CONICET | Buscador de Institutos y Recursos Humanos

Introduction: Ventricular arrhythmias deteriorating into sudden cardiac death are the major cause of mortality in developed countries. Reperfusion after ischemia is particularly prone to arrhythmias. Experiments from our laboratory have shown a CaMKII-dependent phosphorylation of Thr17 residue of phospholamban (PLN) (Vittone, 2002) in close association with a cytosolic calcium overload (Valverde, 2006) and arrhythmias at the beginning of reperfusion. In the present work, we tested the hypothesis that CaMKII is involved in the arrhythmogenesis that occurs upon reperfusion after global ischemia in the heart.

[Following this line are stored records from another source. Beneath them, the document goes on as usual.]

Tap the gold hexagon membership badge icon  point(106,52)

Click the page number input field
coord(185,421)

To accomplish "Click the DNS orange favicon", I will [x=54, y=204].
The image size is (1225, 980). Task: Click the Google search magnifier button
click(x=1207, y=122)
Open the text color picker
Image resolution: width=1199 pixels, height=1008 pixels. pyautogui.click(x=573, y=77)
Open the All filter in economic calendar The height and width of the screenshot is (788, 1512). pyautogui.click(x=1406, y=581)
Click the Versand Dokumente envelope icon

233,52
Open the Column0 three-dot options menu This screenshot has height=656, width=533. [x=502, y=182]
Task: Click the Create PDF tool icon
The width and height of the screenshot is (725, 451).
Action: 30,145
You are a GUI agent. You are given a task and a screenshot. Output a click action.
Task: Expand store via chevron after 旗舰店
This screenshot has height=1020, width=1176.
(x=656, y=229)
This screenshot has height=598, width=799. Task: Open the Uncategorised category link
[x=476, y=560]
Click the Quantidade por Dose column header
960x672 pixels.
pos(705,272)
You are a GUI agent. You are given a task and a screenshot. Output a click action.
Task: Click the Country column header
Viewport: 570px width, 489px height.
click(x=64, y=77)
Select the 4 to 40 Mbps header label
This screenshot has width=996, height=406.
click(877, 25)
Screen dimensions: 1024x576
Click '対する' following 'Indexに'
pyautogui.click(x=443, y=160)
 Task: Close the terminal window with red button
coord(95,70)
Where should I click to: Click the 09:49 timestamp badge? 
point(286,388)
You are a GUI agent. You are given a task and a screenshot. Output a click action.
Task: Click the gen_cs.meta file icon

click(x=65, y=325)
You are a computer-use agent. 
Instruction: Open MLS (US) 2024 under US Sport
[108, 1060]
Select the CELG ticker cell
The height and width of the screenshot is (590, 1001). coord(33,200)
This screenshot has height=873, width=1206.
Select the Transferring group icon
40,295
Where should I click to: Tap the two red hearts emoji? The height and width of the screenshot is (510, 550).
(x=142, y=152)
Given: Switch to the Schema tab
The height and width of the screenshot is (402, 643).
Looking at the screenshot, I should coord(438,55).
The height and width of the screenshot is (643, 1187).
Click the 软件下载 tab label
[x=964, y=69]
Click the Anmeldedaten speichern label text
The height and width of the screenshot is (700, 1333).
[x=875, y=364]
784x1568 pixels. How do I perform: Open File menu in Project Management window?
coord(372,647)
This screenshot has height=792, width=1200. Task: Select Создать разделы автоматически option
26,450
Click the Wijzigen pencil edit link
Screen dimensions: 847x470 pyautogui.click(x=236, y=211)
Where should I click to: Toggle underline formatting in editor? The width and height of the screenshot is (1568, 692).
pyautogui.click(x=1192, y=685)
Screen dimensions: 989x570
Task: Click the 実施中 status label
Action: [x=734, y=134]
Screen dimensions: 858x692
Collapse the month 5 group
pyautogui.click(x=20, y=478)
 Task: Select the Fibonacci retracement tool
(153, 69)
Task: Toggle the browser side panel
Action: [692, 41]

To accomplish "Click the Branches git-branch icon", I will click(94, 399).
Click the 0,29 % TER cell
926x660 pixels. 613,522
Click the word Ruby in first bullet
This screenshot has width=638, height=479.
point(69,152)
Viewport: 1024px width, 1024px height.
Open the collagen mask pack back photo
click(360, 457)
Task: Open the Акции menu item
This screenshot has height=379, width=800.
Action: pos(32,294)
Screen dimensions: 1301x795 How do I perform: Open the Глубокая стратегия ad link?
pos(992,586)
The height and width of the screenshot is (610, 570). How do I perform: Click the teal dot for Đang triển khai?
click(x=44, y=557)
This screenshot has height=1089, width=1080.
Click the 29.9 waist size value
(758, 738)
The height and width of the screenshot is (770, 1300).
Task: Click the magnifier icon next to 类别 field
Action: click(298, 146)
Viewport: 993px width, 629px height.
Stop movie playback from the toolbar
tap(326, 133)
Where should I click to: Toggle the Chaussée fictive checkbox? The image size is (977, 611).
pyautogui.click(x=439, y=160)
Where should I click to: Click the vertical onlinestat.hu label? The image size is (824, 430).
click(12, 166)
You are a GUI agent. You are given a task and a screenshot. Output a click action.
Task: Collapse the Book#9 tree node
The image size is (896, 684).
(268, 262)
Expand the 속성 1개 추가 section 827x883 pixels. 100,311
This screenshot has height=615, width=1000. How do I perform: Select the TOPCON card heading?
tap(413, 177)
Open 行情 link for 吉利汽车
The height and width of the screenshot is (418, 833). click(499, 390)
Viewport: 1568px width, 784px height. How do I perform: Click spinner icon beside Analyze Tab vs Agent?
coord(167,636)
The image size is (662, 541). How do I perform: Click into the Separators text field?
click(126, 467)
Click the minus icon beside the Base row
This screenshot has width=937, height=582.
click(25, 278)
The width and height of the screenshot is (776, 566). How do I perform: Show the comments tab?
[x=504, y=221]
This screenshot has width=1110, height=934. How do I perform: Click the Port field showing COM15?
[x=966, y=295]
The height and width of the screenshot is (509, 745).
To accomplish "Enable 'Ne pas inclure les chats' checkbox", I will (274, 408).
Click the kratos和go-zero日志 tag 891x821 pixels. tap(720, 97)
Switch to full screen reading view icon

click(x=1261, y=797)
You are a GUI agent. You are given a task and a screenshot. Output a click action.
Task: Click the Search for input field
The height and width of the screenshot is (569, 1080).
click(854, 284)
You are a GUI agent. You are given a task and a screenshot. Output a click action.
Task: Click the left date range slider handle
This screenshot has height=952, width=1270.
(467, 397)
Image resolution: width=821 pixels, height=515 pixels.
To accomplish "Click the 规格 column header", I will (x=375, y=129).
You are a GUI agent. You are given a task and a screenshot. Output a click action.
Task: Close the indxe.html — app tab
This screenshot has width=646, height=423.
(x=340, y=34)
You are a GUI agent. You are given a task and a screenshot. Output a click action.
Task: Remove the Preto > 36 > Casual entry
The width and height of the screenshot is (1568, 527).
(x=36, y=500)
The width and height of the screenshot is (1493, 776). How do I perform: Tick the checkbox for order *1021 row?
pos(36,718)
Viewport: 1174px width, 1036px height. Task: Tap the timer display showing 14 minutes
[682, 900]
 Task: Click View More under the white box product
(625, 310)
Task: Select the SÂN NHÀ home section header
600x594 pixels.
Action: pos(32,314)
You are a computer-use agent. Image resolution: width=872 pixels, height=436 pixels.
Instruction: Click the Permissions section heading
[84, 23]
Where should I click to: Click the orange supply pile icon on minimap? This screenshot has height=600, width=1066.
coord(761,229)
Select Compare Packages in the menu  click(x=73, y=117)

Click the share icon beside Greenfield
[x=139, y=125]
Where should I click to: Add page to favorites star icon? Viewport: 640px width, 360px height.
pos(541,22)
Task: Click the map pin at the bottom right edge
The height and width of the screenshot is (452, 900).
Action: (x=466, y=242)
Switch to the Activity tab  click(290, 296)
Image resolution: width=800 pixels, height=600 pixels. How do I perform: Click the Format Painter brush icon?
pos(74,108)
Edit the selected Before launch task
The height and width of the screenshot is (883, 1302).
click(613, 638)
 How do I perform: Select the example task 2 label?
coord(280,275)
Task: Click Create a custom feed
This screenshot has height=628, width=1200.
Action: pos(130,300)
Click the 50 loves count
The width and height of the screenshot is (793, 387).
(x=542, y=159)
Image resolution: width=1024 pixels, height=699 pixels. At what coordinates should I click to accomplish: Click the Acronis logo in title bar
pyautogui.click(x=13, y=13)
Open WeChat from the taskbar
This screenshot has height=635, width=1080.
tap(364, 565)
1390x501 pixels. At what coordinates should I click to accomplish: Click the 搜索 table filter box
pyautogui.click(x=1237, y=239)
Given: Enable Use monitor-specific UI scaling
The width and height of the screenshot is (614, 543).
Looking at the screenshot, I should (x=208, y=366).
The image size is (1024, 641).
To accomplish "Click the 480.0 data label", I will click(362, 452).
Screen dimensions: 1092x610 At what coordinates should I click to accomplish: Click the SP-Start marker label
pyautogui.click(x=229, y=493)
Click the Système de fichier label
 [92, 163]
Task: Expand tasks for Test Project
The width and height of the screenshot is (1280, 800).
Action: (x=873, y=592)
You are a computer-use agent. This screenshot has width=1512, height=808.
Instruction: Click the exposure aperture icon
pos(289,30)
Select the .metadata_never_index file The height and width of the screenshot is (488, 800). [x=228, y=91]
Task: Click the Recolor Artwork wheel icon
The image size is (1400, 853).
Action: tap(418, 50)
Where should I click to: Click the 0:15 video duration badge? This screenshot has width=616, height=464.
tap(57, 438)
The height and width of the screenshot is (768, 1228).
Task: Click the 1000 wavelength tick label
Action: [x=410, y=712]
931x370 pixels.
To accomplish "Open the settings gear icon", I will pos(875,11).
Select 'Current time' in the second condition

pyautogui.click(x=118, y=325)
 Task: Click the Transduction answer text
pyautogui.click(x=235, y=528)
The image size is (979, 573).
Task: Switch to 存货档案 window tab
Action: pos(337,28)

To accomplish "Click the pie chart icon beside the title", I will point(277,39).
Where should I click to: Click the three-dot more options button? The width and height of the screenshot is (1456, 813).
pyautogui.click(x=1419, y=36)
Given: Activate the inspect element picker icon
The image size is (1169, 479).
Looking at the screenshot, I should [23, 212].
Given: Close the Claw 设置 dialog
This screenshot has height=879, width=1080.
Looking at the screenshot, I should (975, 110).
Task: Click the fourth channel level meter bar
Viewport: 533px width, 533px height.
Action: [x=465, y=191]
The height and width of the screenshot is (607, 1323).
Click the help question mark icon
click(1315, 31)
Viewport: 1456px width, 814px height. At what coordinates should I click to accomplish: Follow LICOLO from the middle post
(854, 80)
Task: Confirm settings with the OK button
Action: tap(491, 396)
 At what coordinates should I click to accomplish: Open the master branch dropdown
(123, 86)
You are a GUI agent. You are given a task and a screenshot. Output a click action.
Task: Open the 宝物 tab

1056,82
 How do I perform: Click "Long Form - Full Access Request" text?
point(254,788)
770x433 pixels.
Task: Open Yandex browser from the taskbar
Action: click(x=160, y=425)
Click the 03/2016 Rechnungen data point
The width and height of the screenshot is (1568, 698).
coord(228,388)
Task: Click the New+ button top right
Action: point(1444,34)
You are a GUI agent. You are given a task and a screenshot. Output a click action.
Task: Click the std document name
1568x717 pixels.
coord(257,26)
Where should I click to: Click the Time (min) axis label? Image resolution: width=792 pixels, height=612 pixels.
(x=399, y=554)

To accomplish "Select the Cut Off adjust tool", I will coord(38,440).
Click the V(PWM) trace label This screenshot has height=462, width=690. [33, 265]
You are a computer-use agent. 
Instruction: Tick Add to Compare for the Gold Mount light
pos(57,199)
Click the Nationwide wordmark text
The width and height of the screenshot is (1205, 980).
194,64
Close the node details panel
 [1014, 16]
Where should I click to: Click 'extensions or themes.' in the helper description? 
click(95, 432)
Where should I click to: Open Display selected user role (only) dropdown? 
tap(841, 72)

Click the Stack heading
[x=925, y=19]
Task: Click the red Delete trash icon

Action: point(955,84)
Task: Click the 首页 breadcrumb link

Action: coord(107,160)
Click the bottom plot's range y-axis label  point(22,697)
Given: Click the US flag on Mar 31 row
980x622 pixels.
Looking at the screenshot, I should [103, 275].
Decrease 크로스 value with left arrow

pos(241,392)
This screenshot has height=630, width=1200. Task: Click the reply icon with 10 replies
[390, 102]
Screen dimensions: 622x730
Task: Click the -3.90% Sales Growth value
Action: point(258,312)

Methods: Langendorff perfused rat/mouse hearts were submitted to global ischemia (15-20min)/reperfusion(3min) at 37°C. Epicardial monophasic action potentials and mechanical parameters were simultaneously recorded. Results: Reperfusion of the ischemic hearts produced ectopic beats. Reperfusion arrhythmias appear to be triggered, at least in part, by afterdepolarizations (DADs and EADs), causing and electric alteration that in many cases culminated in ventricular tachycardia or ventricular ﬁbrillation. Triggered ectopic beats (EB) during the 3 first min of reperfusion were signiﬁcantly decreased by the CaMKII-inhibitor, KN-93 (EB number: 46 ± 6 control vs. 11 ± 3 KN-93; p<0.05) and by the inhibitor of the SR Ca2+ release channel, ryanodine 1mM (46 ± 6 control vs. 22.8 ± 6 Ry; p < 0.05). Experiments in transgenic mice with targeted inhibition of CaMKII at the SR level (SR-AIP) prevented reperfusion arrhythmias (2.7 ± 1.3 and 34.2 ± 10.1, SR-AIP vs. WT, respectively). Similar results were obtained in SR-AIP hearts loaded with DI-8-ANNEPS and mounted in a pulsed local field fluorescent microscopy, in order to measure transmembrane potential. Conclusion: The results presented herein indicate that arrhythmias induced by reperfusion are, at least in part, due to CaMKII-dependent phosphorylations at the SR level.